**YOUR OBJECTIVE**
Return the listing below unchanged, but without pictures.

**GIVEN DATA**

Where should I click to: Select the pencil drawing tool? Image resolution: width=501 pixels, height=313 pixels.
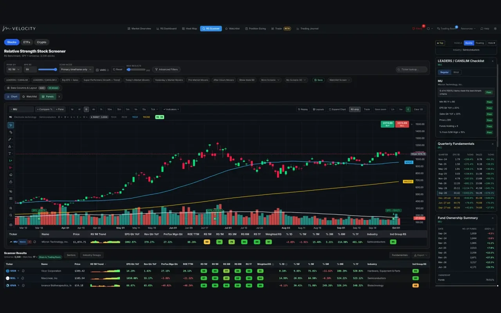click(x=11, y=139)
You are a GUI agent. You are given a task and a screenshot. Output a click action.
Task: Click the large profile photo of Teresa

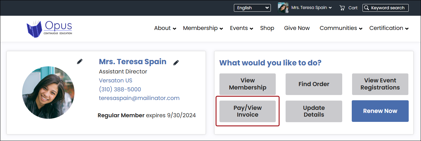tap(48, 93)
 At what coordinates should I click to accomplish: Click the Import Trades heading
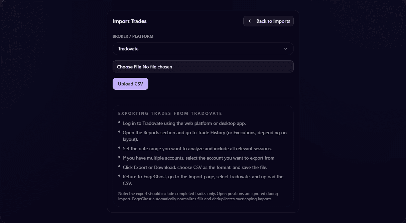pos(130,21)
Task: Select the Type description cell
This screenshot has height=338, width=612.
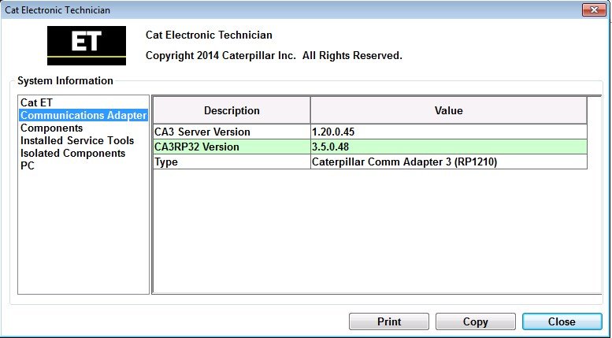Action: tap(232, 162)
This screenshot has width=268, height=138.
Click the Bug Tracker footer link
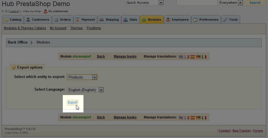242,131
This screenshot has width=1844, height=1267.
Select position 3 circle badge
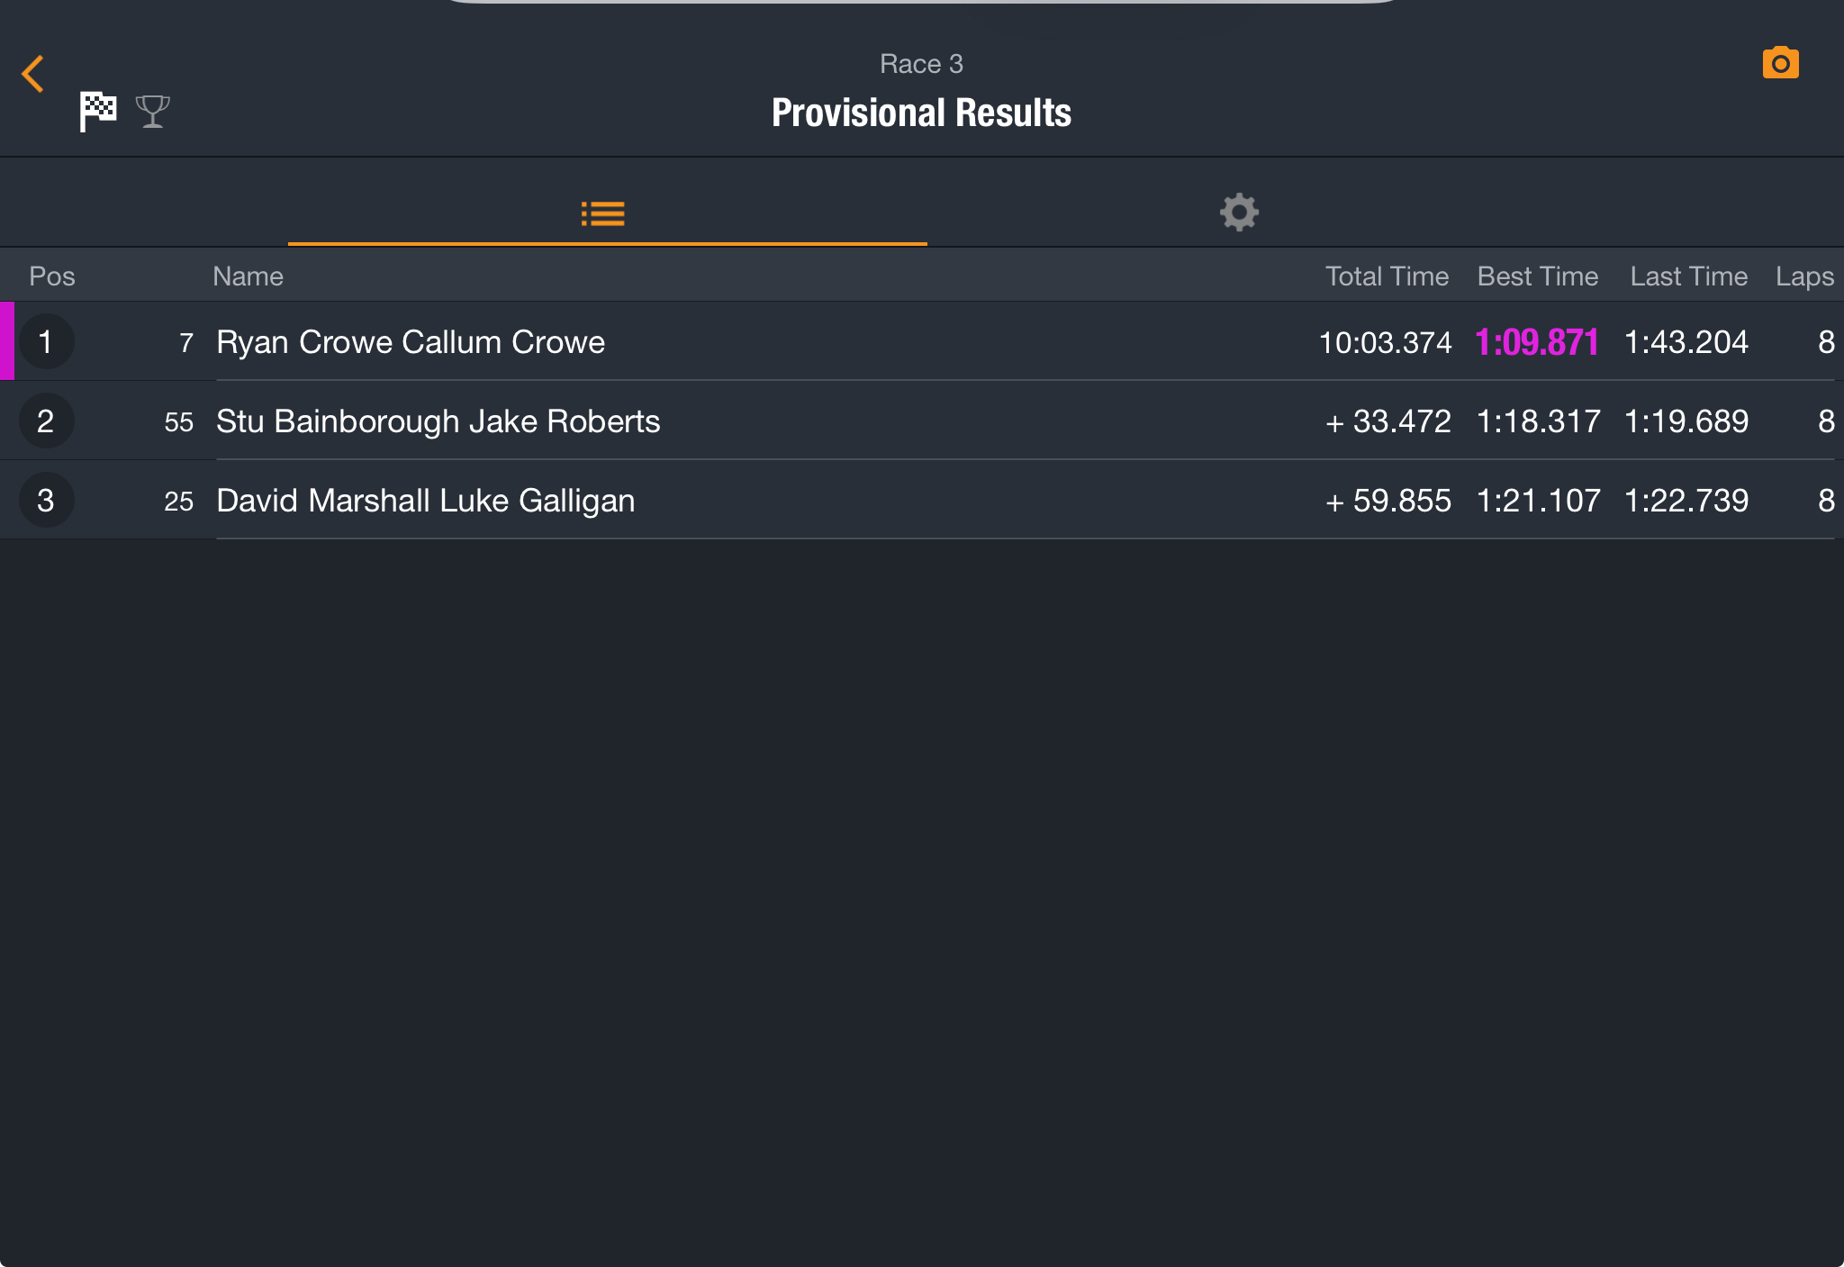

**OUTPUT OF THE EXERCISE**
Where should I click to: Select the pencil drawing tool? Image resolution: width=501 pixels, height=313 pixels.
click(x=11, y=139)
You are a GUI agent. You are given a task and a screenshot. Output a click action.
Task: Click the large profile photo of Teresa

tap(48, 93)
 At what coordinates should I click to accomplish: Click the Import Trades heading
pos(130,21)
Task: Select the Type description cell
This screenshot has height=338, width=612.
Action: tap(232, 162)
This screenshot has width=268, height=138.
Click the Bug Tracker footer link
242,131
This screenshot has width=1844, height=1267.
Select position 3 circle badge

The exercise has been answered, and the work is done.